Viruses are little more than bundles of genetic material with no metabolism of
their own. What they can do is hijack the metabolism of other organisms in
order to reproduce. And because they can reproduce, they can also adapt. This
is why viruses such as the AIDS virus can survive even in the hostile
environment humans create for them by using antiviral drugs.
Now we focus
on life’s astonishing capacity to change, so as to generate new levels of
complexity. How does life adapt? The key is the synergistic way that
metabolism, reproduction, and adaptation work together. The metabolism of
living organisms supplies the energy needed to maintain their complex
structures. Reproduction allows them to copy structures that work. Adaptation
enables living organisms to tweak their structures so as to explore new ways of
extracting energy from their environments. Through adaptation, living organisms
are constantly exploring the possibilities of their environment.
Though there
seems to be no intrinsic drive toward greater complexity, some adaptations will
inevitably be more complex than others, which is why, over time, the upper
level of complexity has slowly increased. Of course, more complex organisms
will need more energy, so they will have to develop a more powerful metabolism.
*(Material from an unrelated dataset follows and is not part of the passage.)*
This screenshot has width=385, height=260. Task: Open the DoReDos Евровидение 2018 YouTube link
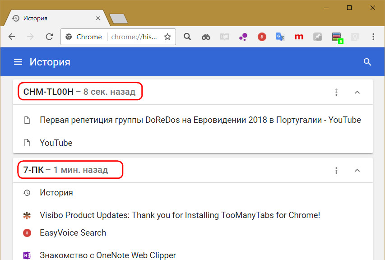[x=200, y=120]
For example, the first organisms that learned to extract energy from oxygen
suddenly had access to new forms of chemical energy not available to other life
forms. Clearly, adaptation is the key. So, to explain how more complex life
forms have appeared, including ourselves,
We must explain how adaptation works.
Explaining
adaptation proved surprisingly difficult. The most common traditional answer
was that living organisms did not change. They were adapted to their
environments because that was how their creator made them. This explanation is
present in the sacred texts of the Judeo-Christian-Muslim tradition, and in the
works of Carl Linnaeus (1707–1778), the founder of modern taxonomy (the system
by which living organisms are classified).
Yet even
when Linnaeus wrote, there were good reasons for thinking that living organisms
did change. By the 18th century many fossils had been found of creatures that
no longer existed.
Why should God have destroyed his own creations?
Besides,
animal breeders understood that animals do change. Indeed, they can be
deliberately changed. Darwin quoted a famous breeder of pigeons, Sir John
Sebright, who boasted that “he would produce any given feather in three years,
but it would take him six years to obtain head and beak” (Christian, Maps of
Time, p. 87). By the 19th century, growing evidence that species really did
change made it necessary to explain how. In 1809, French naturalist
Jean-Baptiste Lamarck proposed that species change, in effect, because they
want to change. Thus, in an environment where the tastiest leaves were high up,
browsing animals would naturally stretch, and over time they might even
lengthen their necks. Over many generations, they might even turn into
giraffes!
Unfortunately,
any animal breeder could point out what was wrong with this argument. Qualities
acquired during one’s lifetime (“acquired characteristics”) are not passed on
to one’s offspring. Only “inherited characteristics” are passed on. A fattened
pig will not necessarily produce fat piglets, but a pig with fat parents may. We
have seen that life represents a new level of complexity with three critical
emergent properties: control of energy, the capacity to reproduce, and the
ability to adapt to changing environments.